Original message sent by LipstickBaker
A [B]mousse[/B] (French 'foam' / ˈ m uː s / ) is a prepared food that incorporates air bubbles to give it a light and airy texture. It can range from light and fluffy to creamy and thick, depending on preparation techniques.[SUP] [/SUP] A mousse may be sweet or savory.[SUP] [/SUP] Dessert mousses are typically made with whipped egg whites or whipped cream , and generally flavored with chocolate or puréed fruit.[SUP] [/SUP]
[SUP]Im just going to leave you with that ladies. I don't know what you achieved by ganging up on someones opinion, but i hope you did achieve something. Have a great day! [/SUP]
To Lipstickbaker, I tried your filling and it was delicious. I used it to decorate the cake as well and everyone loved it. Of course mine didn't come out as pretty as yours but the taste was so good.
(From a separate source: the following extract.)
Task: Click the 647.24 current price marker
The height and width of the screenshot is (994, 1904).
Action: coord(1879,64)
thats amazing! Can i help you achieve it to be perfect!? Wait till the whip cream thicken till 3/4 of the way, and start adding the instant pudding gradually. Add more or less depending on the thickness!
I was trying to be helpful and educating when I posted my previous responses. Lipstickbaker did not invent combining heavy cream and instant pudding, but if she thinks she's discovered a new thing I'd like to mention that I and hundreds of thousands of people were adding instant pudding to heavy cream back in the early 1980's to stabilize it. No big deal, nothing great tasting either....but it does work. I've successfully added the pudding in the beginning to dissolve it in the heavy cream thousands of times, works great. I also have added it later when whipping, thousands of times, works the same as when it's dissolved early.
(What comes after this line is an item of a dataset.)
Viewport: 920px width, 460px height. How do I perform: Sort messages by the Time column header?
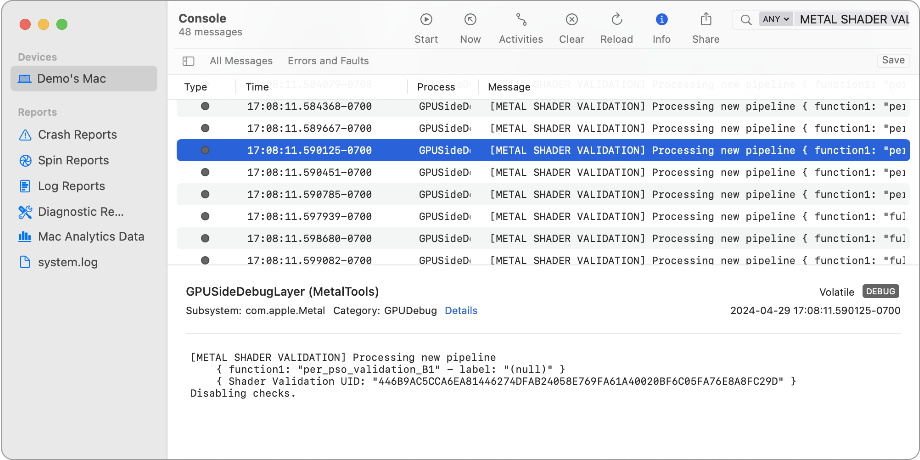click(x=258, y=87)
Either way instant pudding's flavor is not natural tasting, it's very artificial tasting. If you've ever made and or tasted a lot of different mousses you'll notice that the consistency and taste is very different than the combo of instant pudding and heavy cream. Those are facts not fiction based on extensive knowledge and experience.
The OP asked about stabilizing whipped cream, they did not ask how to make mousse or fake mousse.
You're a *****, all i have to say.
Don't people have manners anymore??? The only person that has been rude in this thread is LipstickBaker. It would be nice if you could apologize to Stitches, because I'm pretty sure she has been doing this a lot longer than you, and her experience deserves a little respect.
Actually, Stitches has proven to be a very helpful, knowledgeable professional, who know's what she is talking about.
Some people love things like instant pudding, some people don't. This is a public forum, where people are allowed to voice their personal opinions and preferences, but not when it comes to calling people crude or defamatory names.